Marian's Hunting Stories, etc., etc., etc...

Marian's Hunting Stories, etc., etc., etc...
Stories of my hunting experiences with family, friends or whatever else I want to blog about.

A Dixie Lady Deer Hunter

Article by Fred Messina, editor of "On Target Outdoors" from The Vicksburg Evening Post on Friday, January 19, 1990. Photo by Bob Phillips.

Bob Phillips came up the other day with a photo of his wife Marian and a deer she got on Brown's Point New Years Eve. The deer was an 8-point with 16 inches of inside spread that weighed in at 190 pounds. A nice trophy in anyone's book. However, the tale Bob told is that this was Marian's fourth deer this year and he claimed that he would have done better than he did if he had not spent so much time hauling Marian's deer out of the woods. Come off it, Bob. We all know who the hunter was.

Thursday, June 30, 2011

The Naked Hunter


Every Thursday I will be sharing a hunting story by Tim Elsey from Winnipeg, Manitoba, Canada.  He is going back in time and putting his hunting memories down on paper.  I will be posting them here on my site until he runs out of paper or memories, whichever comes first.  Enjoy, in his own words! 


It was the third week of goose season and one of my best friends, Adam (aka Ogre), were in our favorite hunting spots. A huge marshland we have hunted for years and was always fun when we hunted together. Because of the great humor and bantering back and fourth, on who missed and who did not. Unfortunately, for Adam the season wasn’t going to well for him and he kept missing or he would say," I hit that one, did you see it fall?" And we would tease him and laugh! Sure you did Ogre your shooting invisible that's geese because we did not see any geese go by him!  LOL!  I was too busy shooting at my geese.  Wave after wave of geese would fly by and the shells would pumped out of his gun with no geese falling from the skies, he yelled," I AM CURSED! I AM CURSED! WHY CAN'T I HIT ANY OF THESE GEESE!" I would laugh and say maybe they are wearing Kevlar and cried out with laughter.  Getting suspicious he said, "HEY, DID YOU SWITCH MY SHELLS WITH BLANKS AND PUT THEM IN MY BOX!" I started to laugh with tears coming out of my eyes..no, but that would have been a great idea.

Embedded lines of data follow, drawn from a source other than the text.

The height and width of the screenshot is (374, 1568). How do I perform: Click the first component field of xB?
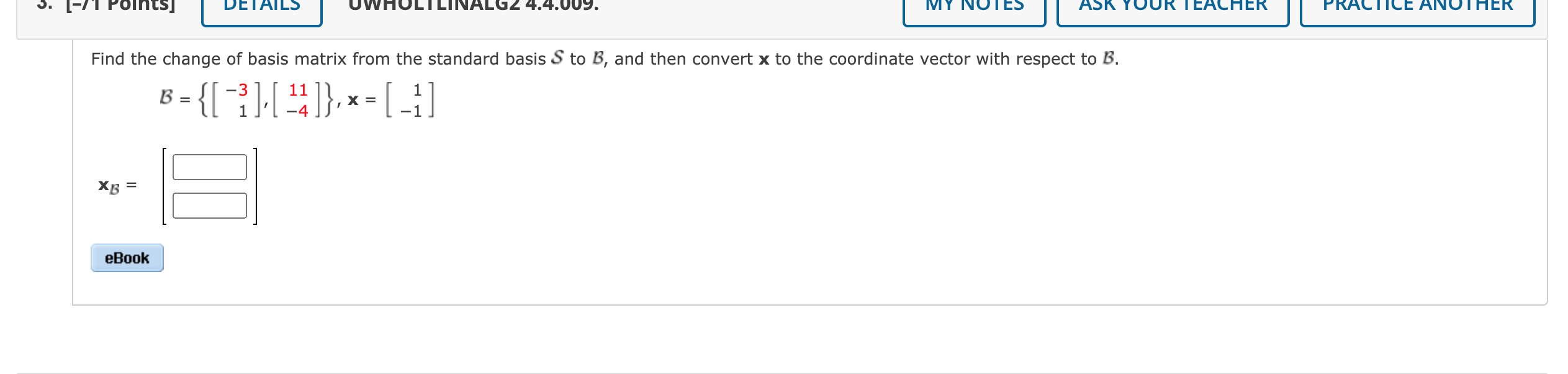point(209,166)
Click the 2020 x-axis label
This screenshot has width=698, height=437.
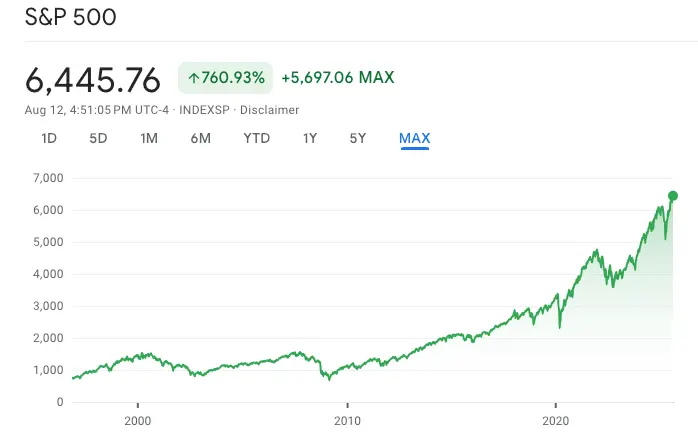(x=555, y=420)
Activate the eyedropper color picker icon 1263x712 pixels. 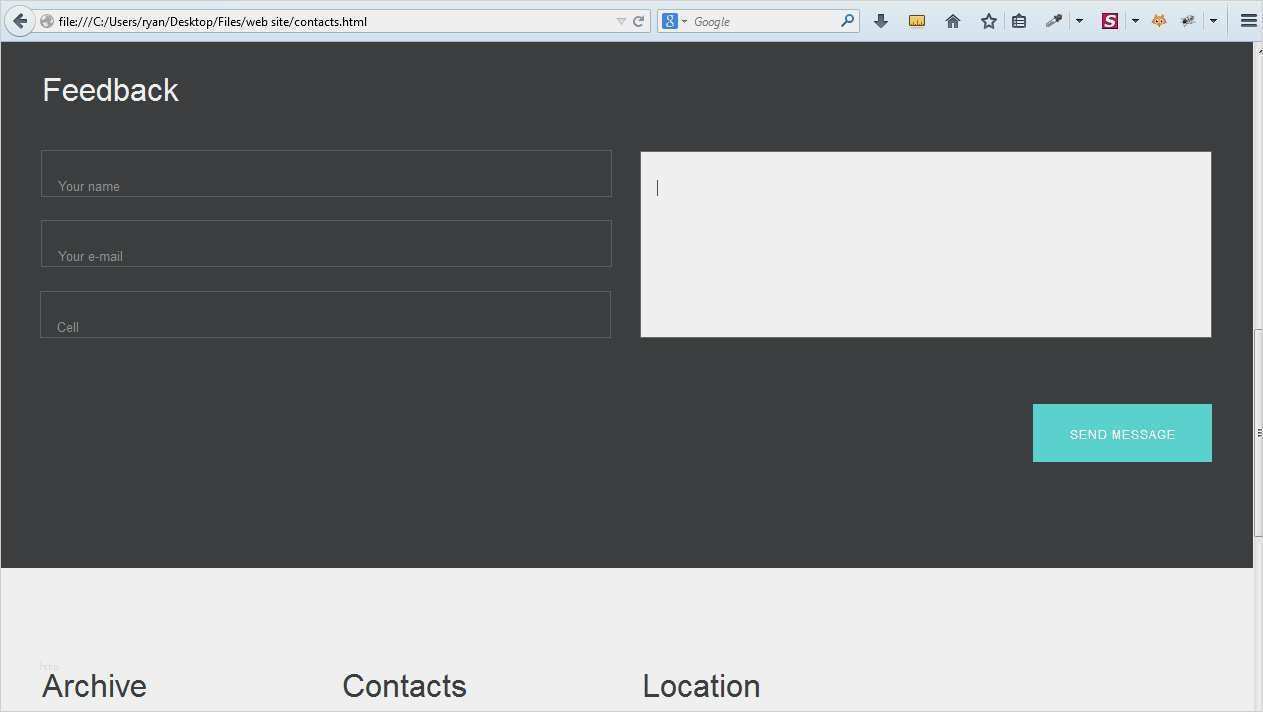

It was almost 9 AM and a few geese were coming our way again.  I looked at Adam and said, here they come they are low get ready!  He fired BANG! BANG! BANG! HE YELLED," I HIT THAT ONE, IT'S COMING DOWN!" Then suddenly it started to turn back to the open water and landed 300 yards away.  Adam said there is no way I am letting that goose get away!

We had my golden retriever Angus but he didn’t see it fall and was to far for him to see where the the goose was.  Adam then yells out to Angus and they both plunged into the icy swampy water and I yelled "hey you forgot your gun," but he just kept going. Laughing, watching him and Angus dredge through the swamp. As they got closer to the goose, Adam would throw shells at the goose so Angus could see where it was. But the goose was a lot faster then the two of them "ha ha ha."  Finally, Adam catches up to the goose grabbing its neck and twisting around and around then throws it to Angus. Throwing his arms up in the air yelling, "NOT AN INVISIBLE GOOSE,"  WITH LOUD LAUGHTER!  

When Adam got back to the blind he was soaked to the bone and was shivering. I said, "I have a towel in my backpack." So he took all his clothes off and dried himself and hung his clothes on a tree to dry.  

Three more geese flew over and he fired,  BANG! BANG! BANG!  And shot all
three geese down. :)  I said, "you shoot better naked than with clothes on."  And he said, just call me the naked hunter!"  Well, his bad luck streak was over "ha ha ha!"

The rest of the season was good for him :) and I always wondered if the game wardens had come along what they would have said when he was hunting naked! LOL!